INFORMATION PROVIDED:
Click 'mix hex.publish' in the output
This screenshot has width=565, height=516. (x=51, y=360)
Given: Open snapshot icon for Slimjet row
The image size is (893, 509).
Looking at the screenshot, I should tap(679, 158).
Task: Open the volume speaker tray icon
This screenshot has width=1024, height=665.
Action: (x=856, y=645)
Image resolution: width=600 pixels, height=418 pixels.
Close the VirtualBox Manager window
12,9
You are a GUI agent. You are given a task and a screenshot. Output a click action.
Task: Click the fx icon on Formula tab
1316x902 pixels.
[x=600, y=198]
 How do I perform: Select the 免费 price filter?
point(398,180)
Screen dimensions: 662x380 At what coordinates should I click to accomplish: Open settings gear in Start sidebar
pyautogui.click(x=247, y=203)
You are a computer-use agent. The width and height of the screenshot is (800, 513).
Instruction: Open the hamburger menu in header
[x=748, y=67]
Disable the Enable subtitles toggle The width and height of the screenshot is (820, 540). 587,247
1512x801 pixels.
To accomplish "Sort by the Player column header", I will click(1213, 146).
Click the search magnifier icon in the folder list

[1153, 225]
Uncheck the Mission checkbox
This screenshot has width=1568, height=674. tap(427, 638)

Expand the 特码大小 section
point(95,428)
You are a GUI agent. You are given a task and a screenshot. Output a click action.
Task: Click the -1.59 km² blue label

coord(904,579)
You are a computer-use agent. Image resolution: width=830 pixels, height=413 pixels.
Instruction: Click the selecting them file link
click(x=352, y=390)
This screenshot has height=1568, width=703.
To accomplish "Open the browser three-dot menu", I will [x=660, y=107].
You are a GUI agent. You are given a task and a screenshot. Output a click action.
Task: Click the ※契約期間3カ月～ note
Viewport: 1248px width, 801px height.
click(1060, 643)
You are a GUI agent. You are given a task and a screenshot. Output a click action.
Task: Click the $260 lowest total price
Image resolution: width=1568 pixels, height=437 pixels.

WHAT THE TASK ASKS:
Filter the lines above, keeping only those that contain the word "resolution", and copy each one out unchanged.

ANSWER:
Image resolution: width=600 pixels, height=418 pixels.
You are a computer-use agent. Image resolution: width=830 pixels, height=413 pixels.
Image resolution: width=1568 pixels, height=437 pixels.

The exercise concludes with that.